Different hypothesis tests were used to define the appropriate models to be used: the Shapiro-Wilk test and Leven’s test to prove homogeneity of the variances [24], as well as basic methods for exploratory and descriptive analysis. A repeated measures analysis of variance was used to analyse HR at the different moments of the jump and its relation with the variable level of experience, together with the Mauchly’s sphericity test (HR min) and Greenhouse-Geisser epsilon (HR max and HR AVG). The Bonferroni correction was also performed to study the significance of the differences observed in HR at the different moments. Effect size was assessed using partial eta squared [24].
The Levene test confirmed the assumption of homogeneity of variances at all the moments and in all the HR measures (Max. Min. AVG).
The Mauchly test of sphericity showed that the assumption of sphericity was only verified with regard to HR min (p = 0.081) and was not evident for the variables of HR Max (p = 0.001) and HR AVG (p = 0.002).
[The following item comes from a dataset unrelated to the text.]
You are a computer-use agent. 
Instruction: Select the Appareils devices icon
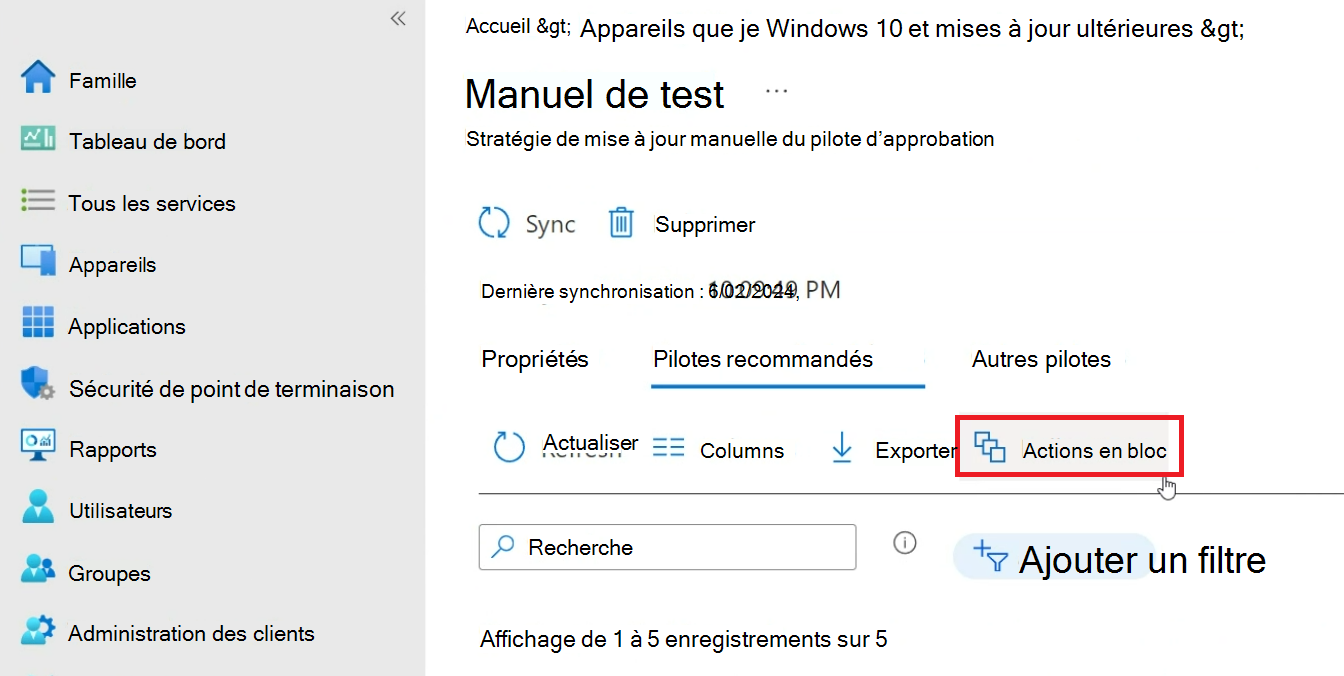point(38,263)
Data were processed using SPSS v 25.0 (IBM Corp., 2017. IBM SPSS Statistics para Windows, version 25.0, IBM Corp, Armonk, NY, USA).

3. Results

Table 1 shows that HR AVG for the whole sample was 130 bpm, HR Max 142 bpm and HR Min of 120. Regarding the level of experience, the results of HR max, min and AVG were quite similar in both groups.
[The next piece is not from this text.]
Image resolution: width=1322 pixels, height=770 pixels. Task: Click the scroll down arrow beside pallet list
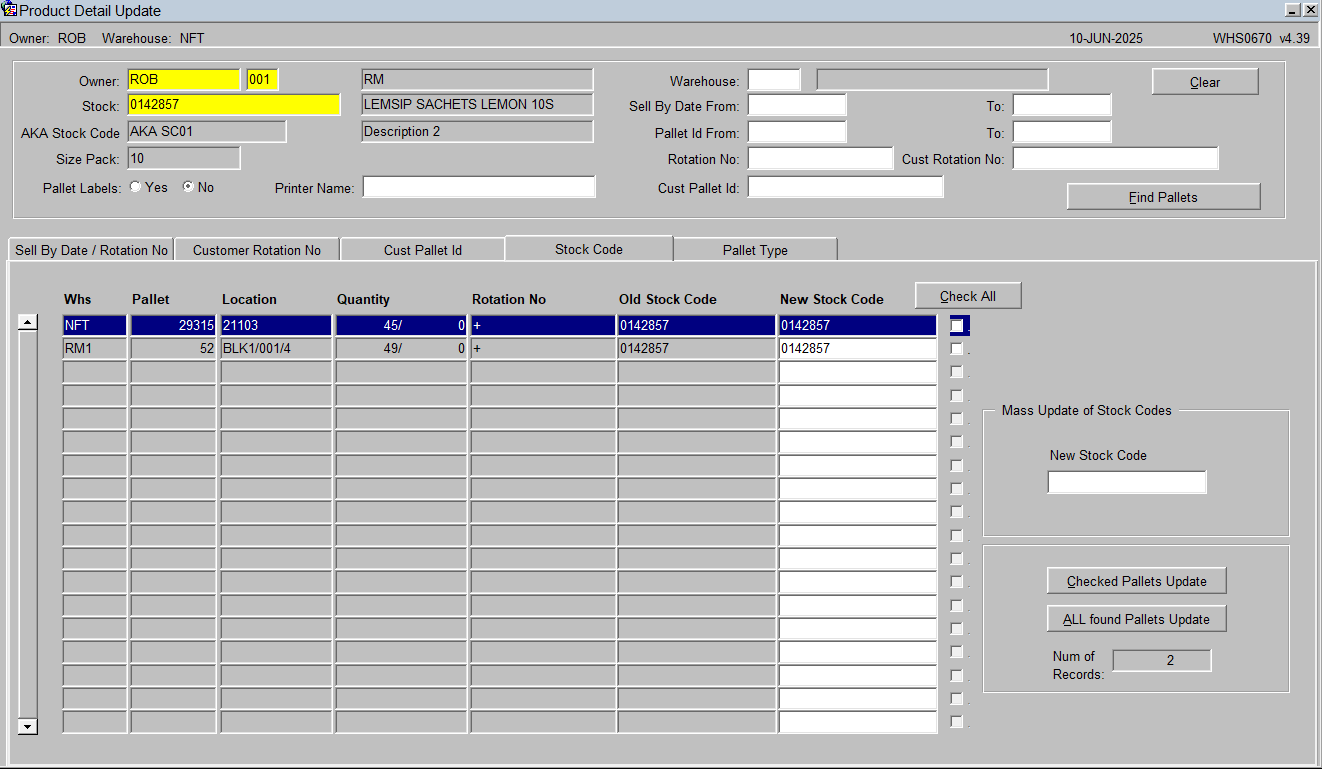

With regard to the level of experience (Table 2), it was found that the HR AVG of the most experienced skydivers recorded a considerable increase (from 95 bpm to 150 bpm) between moments 0 and 4, decreasing in moments 4 to 5 (from 150 bpm to 137 bpm) Regarding the less experienced, HR AVG also recorded a considerable increase from moments 0 to 3 (from 102 bpm to 157 bpm) and decreased between moments 3 and 5. Regarding the different moments, the tendency was identical to that related to the sex variable, however, between moments 3 and 4, the more experienced group showed stability in their HR, The standard deviation (SD) shows that the most experienced group was the most homogeneous, with regard to HR Max.
Figure 1 shows that at all the moments of the jump the more experienced skydivers recorded a lower HR compared to the less experienced. In addition, statistically significant differences were identified between the two groups of skydivers at moment 1, the take-off phase (t = 2.264; p = 0.016); moment 2, two minutes before the skydivers jump from the plane (t = 2.586; p = 0.011); and moment 3, the free fall phase (t = 2.631; p = 0.011). An interesting aspect is that at moment 4 the HR of both groups became more similar.
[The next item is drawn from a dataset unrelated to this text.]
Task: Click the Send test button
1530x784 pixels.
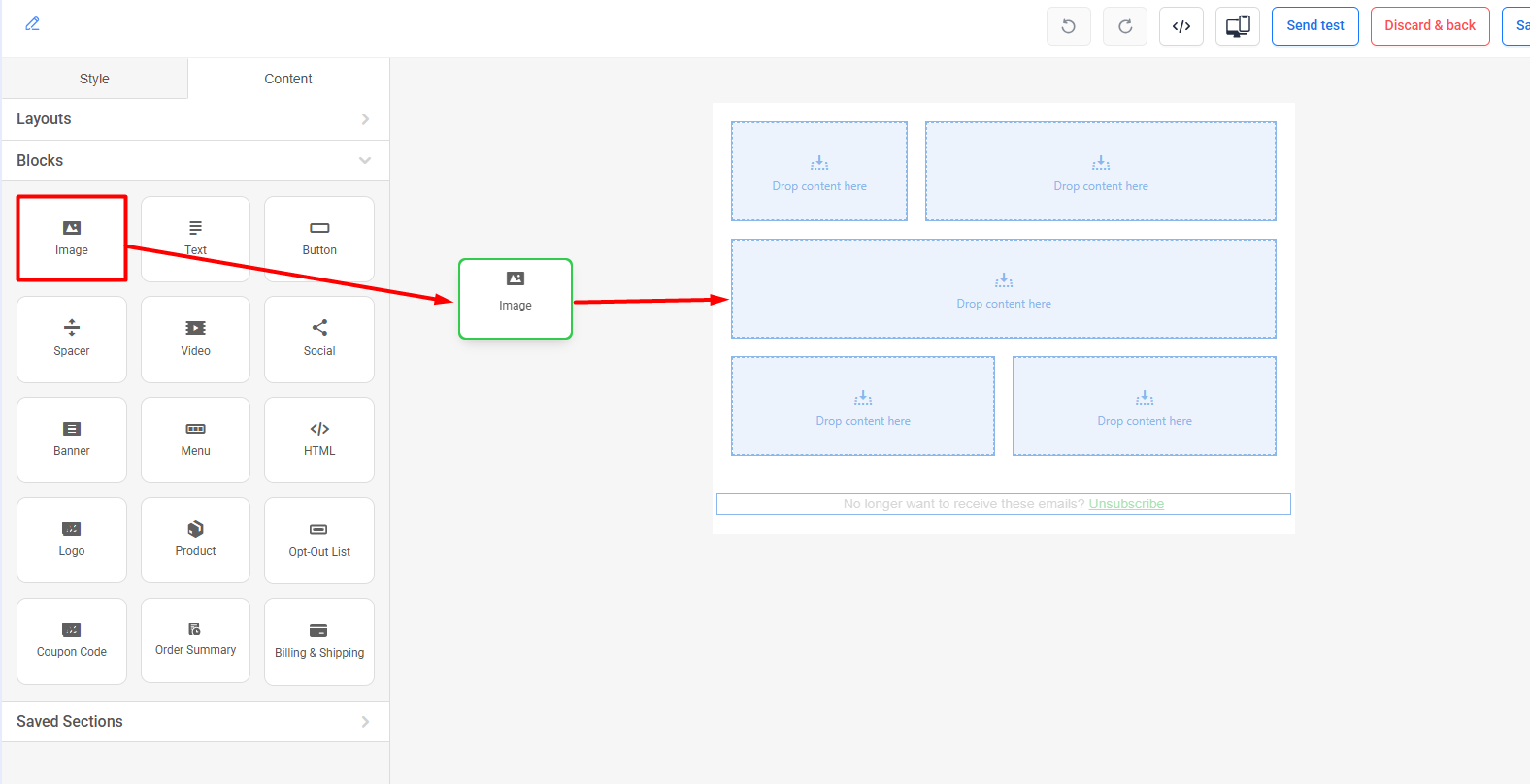Action: pyautogui.click(x=1315, y=26)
Therefore, assuming sphericity for HR Min and using the Greenhouse-Geisser epsilon for HR Max and AVG (Table 3), we conclude that the variable moment of the jump produced a significant effect on HR (Max: p < 0.001, ƞ2p = 0.820; Min: p < 0.001, ƞ2p = 0.821; AVG: p < 0.001, ƞ2p = 0.834), of interaction between the moments of the jump and level of experience (Max: p = 0.681, ƞ2p = 0.008; Min: p = 0.007, ƞ2p = 0.056; AVG: p = 0.189, ƞ2p = 0.028), we found that the jump moment and level of experience has a significant effect on the HR Min.
Through the multiple Bonferroni comparisons, it can be seen that for each of the HR variables (Min, Max, AVG) there are several pairs of moments in the jump in which the differences are statistically very significant. Analysing HR AVG, significant differences only failed to be found in moments 2 and 5 (p = 0.221); and 3 and 4 (p > 1.0). The same tendency is true for HR Min, at the same moments (p > 1.0). With respect to HR Max, moments 3 and 4, 3 and 5, 4 and 5 (p > 1.0) and moments 2 and 5 (p = 0.081) showed no statistically different differences. These results reinforce the finding that HR between moments 3 and 4 is quite similar, with no differences between the moments at which the skydivers are in free fall and the two subsequent minutes after the opening of the parachute when they are in the canopy flight phase. The remaining pairs of moments showed very significant differences (p < 0.01), with the exception of the HR Max variable between moments 2 and 4 (p = 0.014), HR Min between moments 0 and 1 in HR Min (p = 0.022) and HR AVG between moments 3 and 5 (p = 0.012) and 4 and 5 (p = 0.019) which recorded significant differences (p < 0.05). That is to say that from the boarding of the plane until the moment of free fall and the opening of the parachute, HR (Max, Min, AVG) increases, showing statistically significant differences. From that moment on, HR increases less or even decreases, but not significantly.

4. Discussion

The data suggest that a parachute jump provokes a considerable increase in the internal load from moment that the plane takes off until the moment of free fall, stabilising immediately after the opening of the parachute and decreasing after contact with the ground (landing).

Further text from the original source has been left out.